Technically they would, but we think it’s going to be a mix and keep in mind, we already have a few contracts that are sitting at CMI and not allocated to a project yet, that, that are DS. So not everything will be IPM for sure, but again, it all comes back to credit worthiness, and a fix fee, and the capability to either deliver us the gas, or pick up the LNG and pay us that fixed fee as a percent of their EBITDA and these counterparties like Tourmaline check all those boxes.
Next question comes from Craig Shere from Tuohy Brothers. Please go ahead.
Hi, thanks for fitting me in. Doing the math on the disclosed fix fees for the mid-term contracts combined with their third IPM agreement looks like you’re contracting at over 2.30 in the second quarter, a little above first quarter levels. It might have been more 2.25-ish. Given the current market tightness, could that start approaching $2.5 for five to 10-year agreements?
Thanks, Craig. I have a spreadsheet in front of me that goes through that. And even with that spreadsheet in front of me, it’s pretty hard to summarize. So look, as Jack mentioned in the prompt for the next number of years, it’s market prices, right. And that, that obviously these sixes and threes that we’ve mentioned on this call filter through into those mid-term economics. So it depends on the tenor, but you should expect us to capture that that market or better for the relatively prompt volumes and then our long-term contract economics for the balance. So can those sprint above 2.5, if it’s a relatively short tenor deal, of course, right. That’s where the market is today.
Got you. And I understand the conversation that, hey guys, to clear the market, it’s going to take everything, some demand that used to be long-term fixed and bilateral, we’ll go to the medium and spot. There’ll be new long-term SPAs, they’ll be variable rate contracts. But in terms of the amount of new contracting, I’m not talking about 10 years that is filling in for expiring contracts, and it does support any new capacity.
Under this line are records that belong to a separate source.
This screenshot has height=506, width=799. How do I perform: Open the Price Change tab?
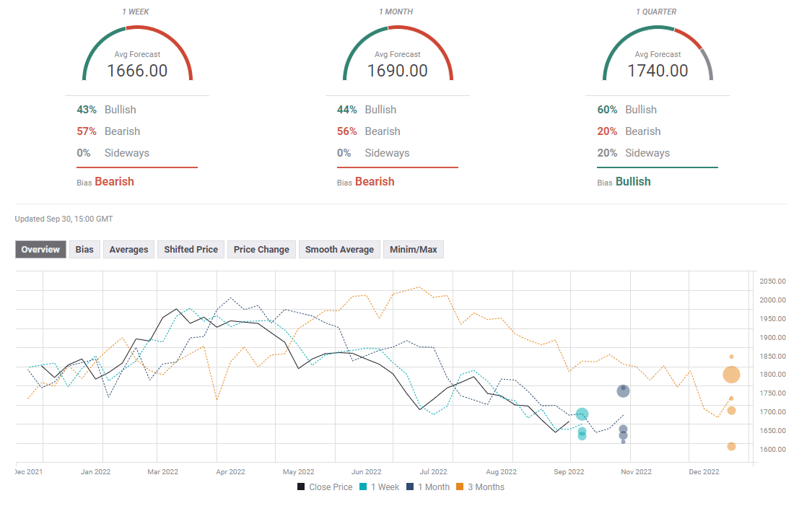tap(261, 250)
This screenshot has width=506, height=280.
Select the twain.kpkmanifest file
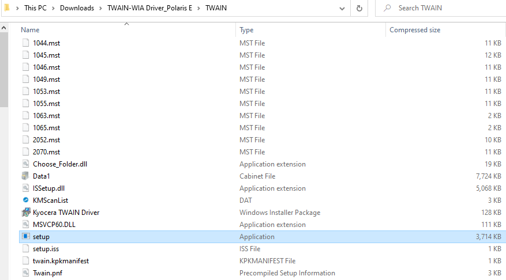(x=61, y=260)
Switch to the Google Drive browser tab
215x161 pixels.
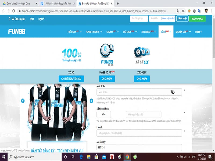[19, 3]
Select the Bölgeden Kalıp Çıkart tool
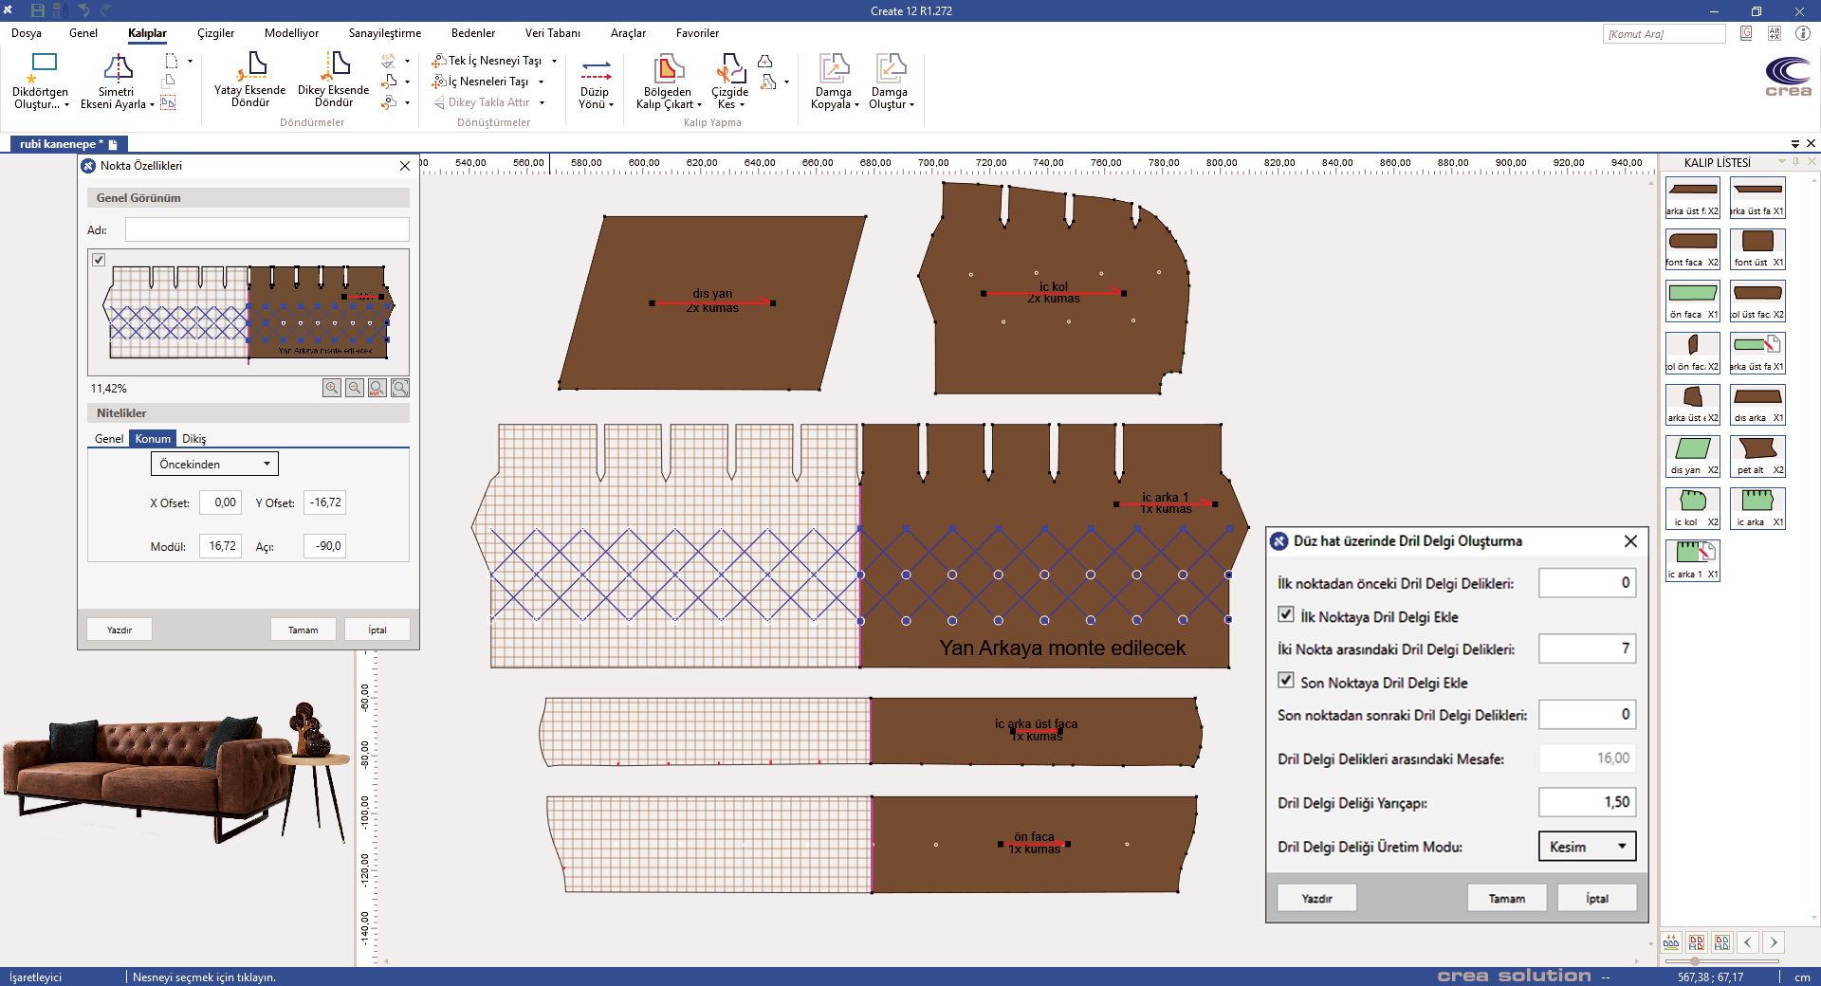The width and height of the screenshot is (1821, 986). (669, 68)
I’m not talking about yourself, I’m talking about maybe some of the Chinese stuff in the first quarter. It just seems like in terms of real SPAs or IPM that can support truly new construction and project finance, it’s been pretty thin. Do you see that starting to open up more? Do you agree? Do you see it starting to open up more? Could you see this in the future being a significant minority of the market, maybe a quarter of the new contracts?
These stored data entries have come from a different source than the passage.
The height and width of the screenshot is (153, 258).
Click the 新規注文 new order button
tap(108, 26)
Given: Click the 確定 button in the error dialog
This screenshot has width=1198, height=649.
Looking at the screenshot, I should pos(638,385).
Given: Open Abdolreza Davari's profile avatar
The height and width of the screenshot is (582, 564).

I think your view is skewed to U.S. counterparties in those contracts. I think if you look globally, Craig, and you looked at the oil index contracts that are being signed almost daily, you’ll see the market in the contracting market has been very lively. But if you’re talking about just Henry Hub link, U.S. style markets are contracts than it’s been less, but still pretty strong.
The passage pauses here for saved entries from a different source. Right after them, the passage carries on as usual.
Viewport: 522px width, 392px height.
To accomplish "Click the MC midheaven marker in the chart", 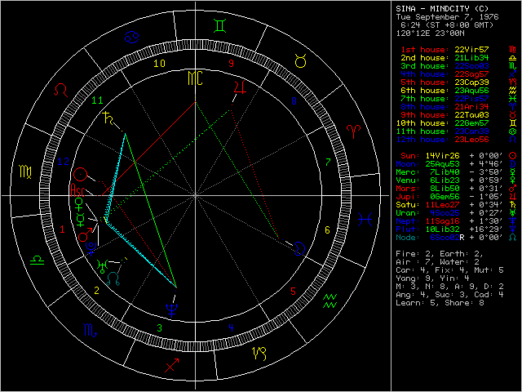I will (195, 78).
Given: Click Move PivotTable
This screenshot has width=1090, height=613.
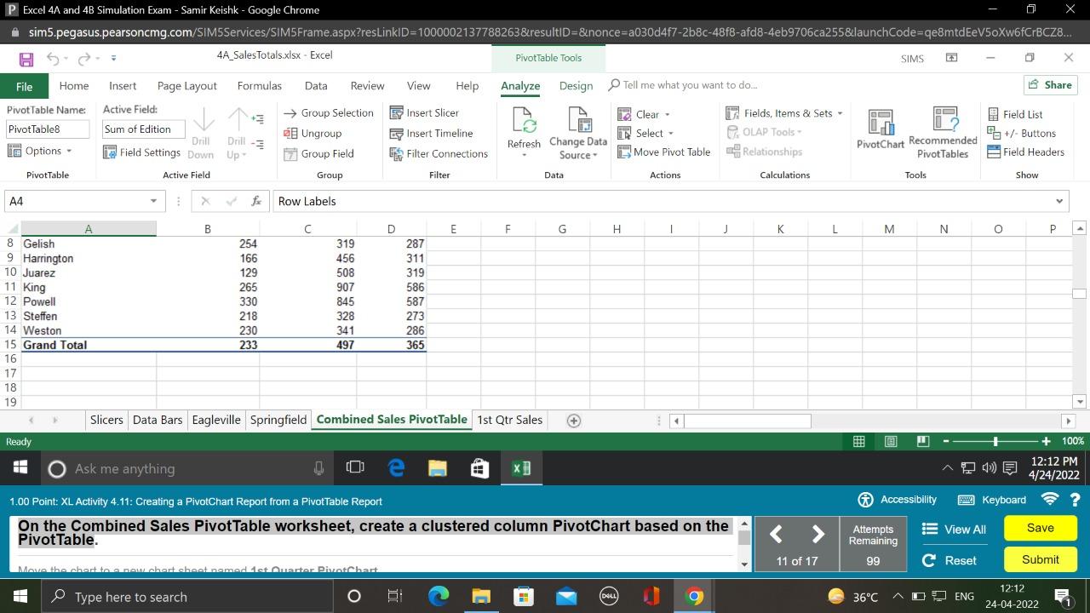Looking at the screenshot, I should click(x=664, y=152).
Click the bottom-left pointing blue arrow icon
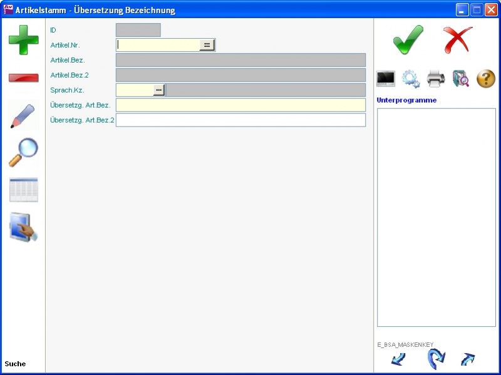 click(x=398, y=359)
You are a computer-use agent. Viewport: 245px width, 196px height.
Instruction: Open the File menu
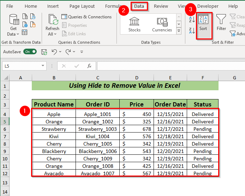tap(10, 6)
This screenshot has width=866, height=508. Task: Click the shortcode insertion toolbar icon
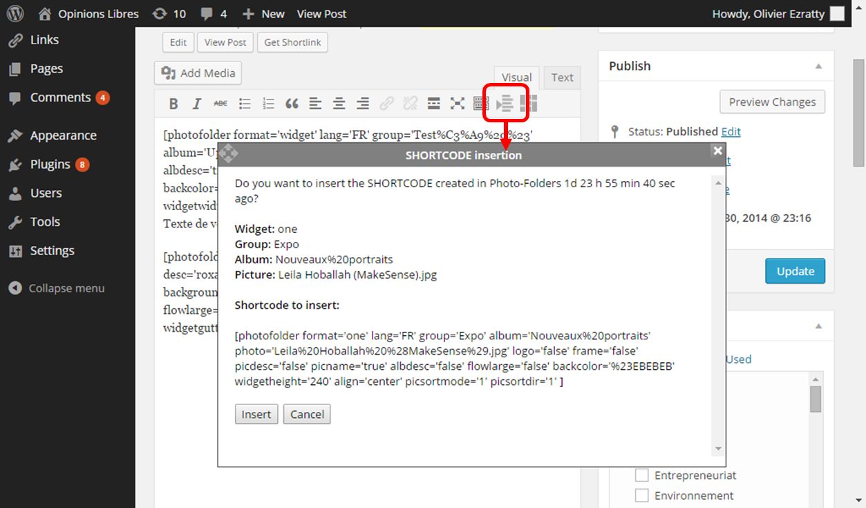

Yes. I just to follow-up on Jack’s comments, 2020 was obviously an anomalous year, but even then you saw a fair amount of long-term contracting. And obviously 2018, 2019 were big years for the NYMEX market. And as we’ve discussed the margin environment and the window is clearly open for more of that engagement now. And I think we’ve viewed that that piece of the market is going to be volumetrically roughly similar to what it has been historically, just as the market grows, it’ll be a smaller percentage of the total.
Got you. Okay. Thank you very much.
Okay. So that appears, that is all we have time for questions for today. I turn the call back over to management for any additional or closing remarks.
I just want to thank everybody for your supportive of Cheniere. It’s been an interesting time with the pandemic. Please be safe out there. Please get vaccinated. And we’ll talk to you, I guess, in November. Thanks. Bye-bye.
This concludes today’s call. Thank you for your participation. You may now disconnect.